Well, it could, if it had adequate information.  But that would require more, not less, information.  See Dembski’s “Searching Large Spaces”.

As I’ve said, this is evolution by information, not evolution by natural selection.  Natural selection plays a role, but it is greatly overshadowed by information’s role.


Gregory Arago - #3715

January 31st 2010

Jonathan,

I’m getting the impression that you are giving to ‘information’ some kind of ‘agent-like’ force. Do you know if the concept duo ‘information selection’ has been considered in biology? You speak of ‘evolution by information,’ in contrast to ‘evolution by natural selection.’ Has there been a published article in a natural scientific or philosophy of biology journal on this topic?

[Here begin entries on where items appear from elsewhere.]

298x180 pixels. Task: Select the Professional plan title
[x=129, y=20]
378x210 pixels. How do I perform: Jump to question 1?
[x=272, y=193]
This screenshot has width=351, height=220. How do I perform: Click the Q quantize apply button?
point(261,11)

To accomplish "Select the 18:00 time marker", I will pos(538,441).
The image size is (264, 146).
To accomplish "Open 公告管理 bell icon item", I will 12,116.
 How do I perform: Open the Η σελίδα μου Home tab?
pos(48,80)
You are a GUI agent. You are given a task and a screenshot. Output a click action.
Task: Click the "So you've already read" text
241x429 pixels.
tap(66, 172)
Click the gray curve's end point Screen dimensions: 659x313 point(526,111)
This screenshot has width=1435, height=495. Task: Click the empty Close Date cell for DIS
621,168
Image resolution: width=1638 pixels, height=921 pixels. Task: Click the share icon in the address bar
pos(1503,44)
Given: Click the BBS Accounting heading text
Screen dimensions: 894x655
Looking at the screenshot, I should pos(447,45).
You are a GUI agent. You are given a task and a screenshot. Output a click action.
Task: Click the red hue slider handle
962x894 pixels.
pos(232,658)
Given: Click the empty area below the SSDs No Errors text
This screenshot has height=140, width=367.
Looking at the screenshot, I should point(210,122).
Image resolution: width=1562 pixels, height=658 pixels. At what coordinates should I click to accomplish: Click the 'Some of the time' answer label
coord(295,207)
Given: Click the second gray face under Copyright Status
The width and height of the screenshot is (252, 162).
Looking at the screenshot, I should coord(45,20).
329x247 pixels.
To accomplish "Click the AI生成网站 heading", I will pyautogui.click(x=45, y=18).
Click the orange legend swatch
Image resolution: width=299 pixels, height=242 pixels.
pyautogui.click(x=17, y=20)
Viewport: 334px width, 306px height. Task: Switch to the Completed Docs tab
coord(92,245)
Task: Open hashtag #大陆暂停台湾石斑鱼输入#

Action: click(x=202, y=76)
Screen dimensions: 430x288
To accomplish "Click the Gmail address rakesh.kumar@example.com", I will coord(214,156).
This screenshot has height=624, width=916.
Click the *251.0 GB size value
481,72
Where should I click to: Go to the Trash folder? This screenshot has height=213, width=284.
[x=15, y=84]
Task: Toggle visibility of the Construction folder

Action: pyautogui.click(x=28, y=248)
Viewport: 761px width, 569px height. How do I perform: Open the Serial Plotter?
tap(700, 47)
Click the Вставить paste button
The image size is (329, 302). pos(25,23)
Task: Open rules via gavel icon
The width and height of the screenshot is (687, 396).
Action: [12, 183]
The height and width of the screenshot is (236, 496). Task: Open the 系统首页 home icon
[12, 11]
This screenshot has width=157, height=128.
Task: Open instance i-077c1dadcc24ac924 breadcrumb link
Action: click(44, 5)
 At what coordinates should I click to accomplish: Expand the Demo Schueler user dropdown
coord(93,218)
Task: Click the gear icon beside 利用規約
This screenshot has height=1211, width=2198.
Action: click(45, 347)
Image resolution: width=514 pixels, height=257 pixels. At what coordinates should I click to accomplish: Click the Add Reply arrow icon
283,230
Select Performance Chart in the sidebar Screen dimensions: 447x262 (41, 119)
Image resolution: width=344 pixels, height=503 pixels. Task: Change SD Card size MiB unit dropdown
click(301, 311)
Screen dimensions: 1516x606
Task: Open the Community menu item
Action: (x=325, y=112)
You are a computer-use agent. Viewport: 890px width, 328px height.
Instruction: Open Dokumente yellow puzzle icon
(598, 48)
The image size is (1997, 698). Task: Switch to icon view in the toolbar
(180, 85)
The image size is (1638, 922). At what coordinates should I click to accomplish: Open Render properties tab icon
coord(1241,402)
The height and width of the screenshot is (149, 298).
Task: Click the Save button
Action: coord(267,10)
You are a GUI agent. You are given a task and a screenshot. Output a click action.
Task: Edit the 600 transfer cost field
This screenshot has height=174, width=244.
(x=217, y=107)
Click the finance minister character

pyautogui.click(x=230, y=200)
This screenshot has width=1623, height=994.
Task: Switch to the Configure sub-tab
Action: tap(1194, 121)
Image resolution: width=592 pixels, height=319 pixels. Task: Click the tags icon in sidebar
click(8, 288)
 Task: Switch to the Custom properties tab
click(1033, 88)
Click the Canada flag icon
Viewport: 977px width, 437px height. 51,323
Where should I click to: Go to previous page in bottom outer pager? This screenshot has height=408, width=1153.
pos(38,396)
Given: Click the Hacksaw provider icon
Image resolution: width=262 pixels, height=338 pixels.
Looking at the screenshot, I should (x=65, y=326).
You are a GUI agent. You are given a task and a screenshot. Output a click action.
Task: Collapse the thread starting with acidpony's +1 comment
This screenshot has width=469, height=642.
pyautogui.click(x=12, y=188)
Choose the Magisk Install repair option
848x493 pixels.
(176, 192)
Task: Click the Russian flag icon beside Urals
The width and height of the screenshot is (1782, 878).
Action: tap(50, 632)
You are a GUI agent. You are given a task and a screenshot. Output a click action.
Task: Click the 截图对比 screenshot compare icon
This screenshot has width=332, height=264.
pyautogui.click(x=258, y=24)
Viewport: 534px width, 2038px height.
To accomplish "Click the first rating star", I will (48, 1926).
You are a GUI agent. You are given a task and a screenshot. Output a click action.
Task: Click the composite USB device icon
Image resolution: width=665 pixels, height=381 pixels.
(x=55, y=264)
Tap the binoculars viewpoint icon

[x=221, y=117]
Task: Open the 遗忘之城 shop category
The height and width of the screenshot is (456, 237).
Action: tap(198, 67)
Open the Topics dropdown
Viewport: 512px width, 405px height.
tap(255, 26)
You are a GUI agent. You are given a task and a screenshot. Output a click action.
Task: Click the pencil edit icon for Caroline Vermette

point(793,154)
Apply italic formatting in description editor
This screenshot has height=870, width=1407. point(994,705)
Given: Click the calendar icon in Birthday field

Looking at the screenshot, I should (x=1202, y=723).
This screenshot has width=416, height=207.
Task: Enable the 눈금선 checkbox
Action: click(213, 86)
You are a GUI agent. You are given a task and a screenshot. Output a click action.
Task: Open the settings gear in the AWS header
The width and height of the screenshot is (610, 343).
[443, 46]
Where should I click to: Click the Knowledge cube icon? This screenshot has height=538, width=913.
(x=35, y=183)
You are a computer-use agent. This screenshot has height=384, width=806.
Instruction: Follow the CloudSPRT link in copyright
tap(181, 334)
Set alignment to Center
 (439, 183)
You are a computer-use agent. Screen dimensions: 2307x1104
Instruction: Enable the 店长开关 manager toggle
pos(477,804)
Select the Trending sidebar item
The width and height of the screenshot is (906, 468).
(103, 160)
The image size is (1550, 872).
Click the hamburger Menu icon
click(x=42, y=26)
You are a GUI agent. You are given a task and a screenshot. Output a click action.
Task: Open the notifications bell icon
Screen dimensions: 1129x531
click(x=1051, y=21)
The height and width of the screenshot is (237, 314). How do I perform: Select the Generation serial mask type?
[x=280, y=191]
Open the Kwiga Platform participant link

Personally I’m unconvinced by N. Matzke’s pejorative label ‘fundamentalist.’ In my view and experience one can be a ‘fundamentalist’ and also ‘pro-science.’

As a former basketball player, I believe that every beginner should learn ‘fundamentals.’

If Szostak or Coyne or Matzke dismiss the value of theological or philosophical knowledge, that is their prerogative, their loss. Just because they are ‘scientists’ is no reason for me to respect them as ‘holistic’ thinkers, as persons.

WIth curiosity,
Gregory


beaglelady - #3717

January 31st 2010

Nick Matzke,

It’s good to see you here!


Nick Matzke - #3718

January 31st 2010

No. It has an unintelligent *component*.  The process as a whole is directed by information.

 
What’s the directing information in the case of a new gene evolving by mutation and natural selection acting on a gene duplicate?  I would say mutation and selection are providing the information, there.

That a small amount of information can be produced is part of ID (see No Free Lunch, or pretty much anything by Dembski, for a quantification).

I’ve read everything of Dembski’s.  Nowhere is there an explanation of why, or how, an information-building process has a memory, such that adding up to 150 bits is possible, but adding 1 more bit (or 100, or 1000, etc.) later on is impossible, because the system “remembers” that it already hit the limit of 150 bits.